_Input records_

________________________

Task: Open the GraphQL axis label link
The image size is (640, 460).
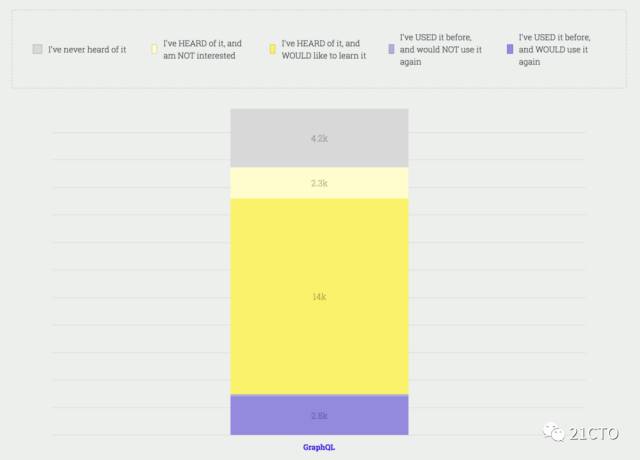Action: tap(319, 447)
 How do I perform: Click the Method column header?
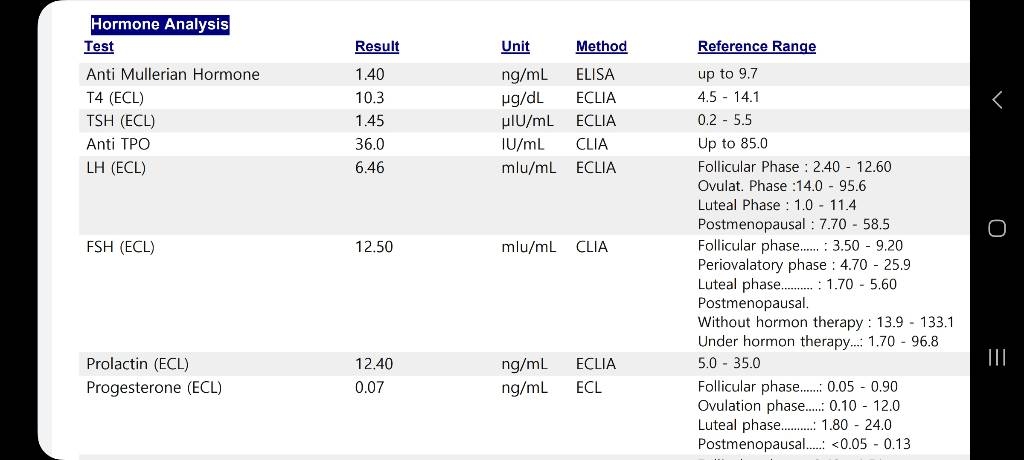pos(601,46)
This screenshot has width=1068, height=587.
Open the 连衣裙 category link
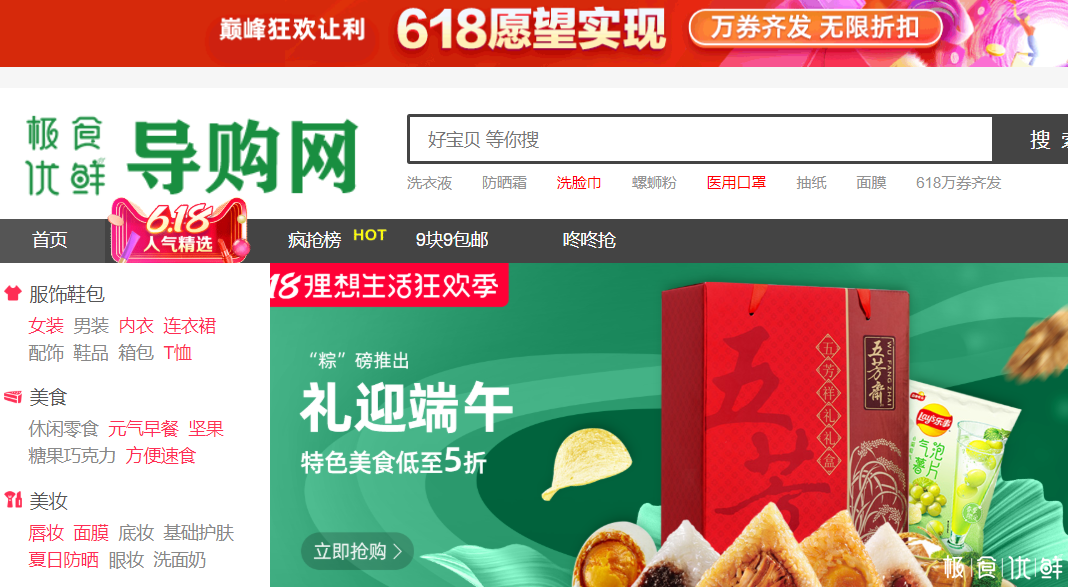point(190,326)
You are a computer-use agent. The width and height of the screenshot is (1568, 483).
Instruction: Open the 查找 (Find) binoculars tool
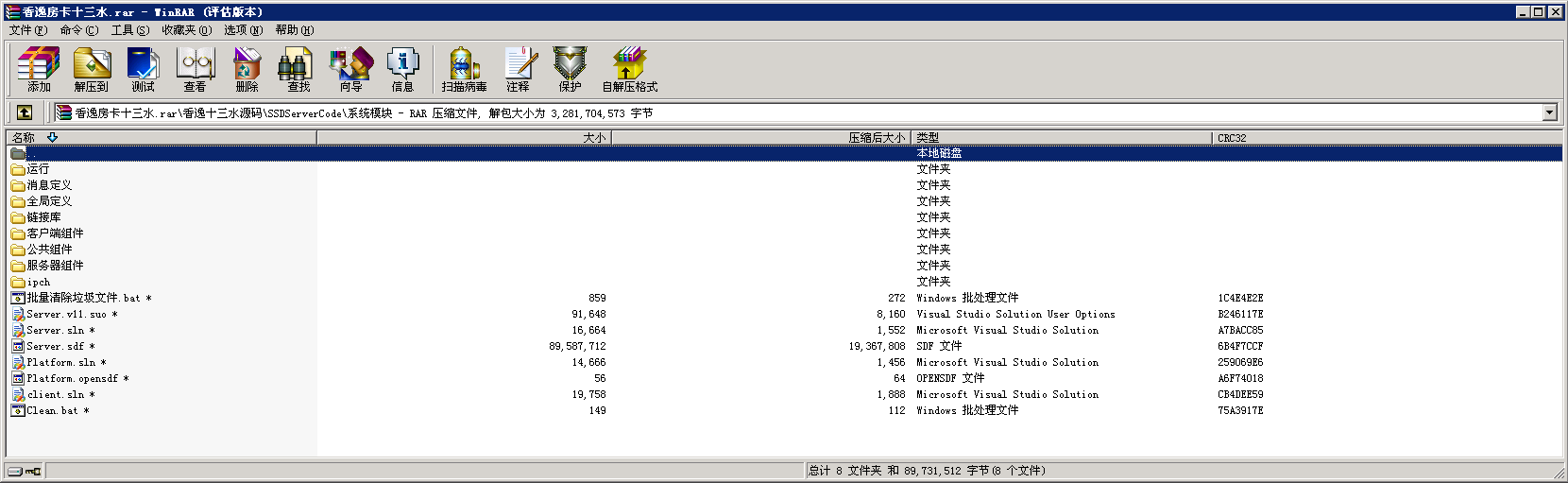pyautogui.click(x=298, y=70)
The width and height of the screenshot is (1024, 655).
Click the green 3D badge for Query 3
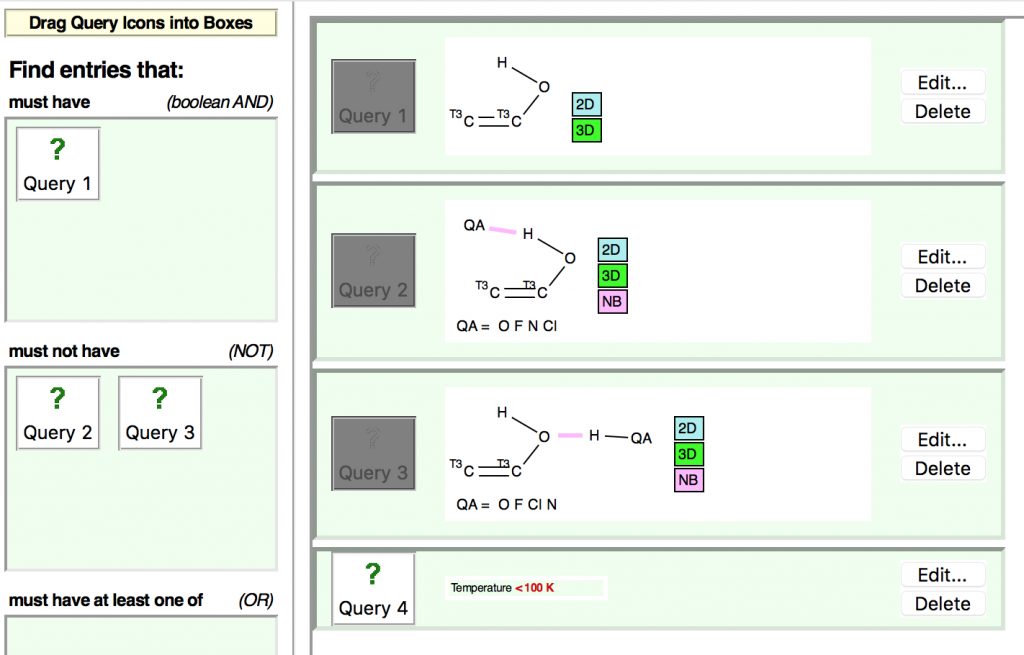tap(688, 454)
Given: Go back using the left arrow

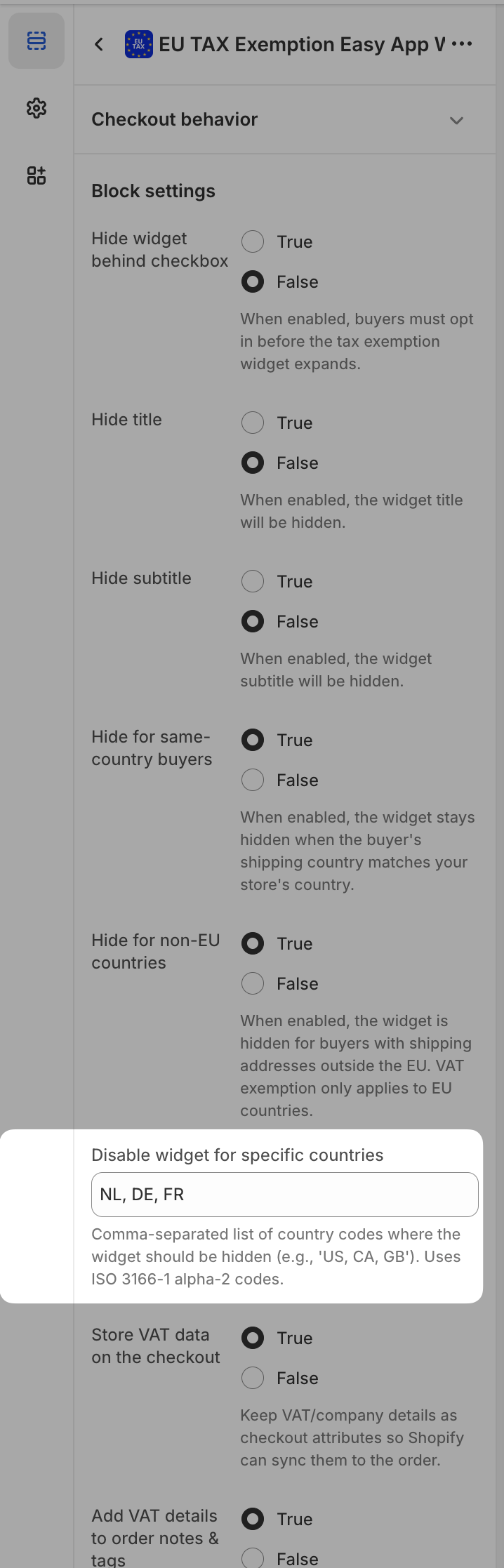Looking at the screenshot, I should (x=99, y=44).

________________________

_Required work_
Copy these lines exactly as they stand, omitting the pictures from your copy.

_Answer_
Task: Open the GraphQL axis label link
The image size is (640, 460).
Action: tap(319, 447)
 How do I perform: Click the Method column header?
pos(601,46)
This screenshot has width=1068, height=587.
Open the 连衣裙 category link
point(190,326)
You are a computer-use agent. The width and height of the screenshot is (1568, 483).
Instruction: Open the 查找 (Find) binoculars tool
pyautogui.click(x=298, y=70)
The width and height of the screenshot is (1024, 655).
Click the green 3D badge for Query 3
tap(688, 454)
Given: Go back using the left arrow

Looking at the screenshot, I should (x=99, y=44).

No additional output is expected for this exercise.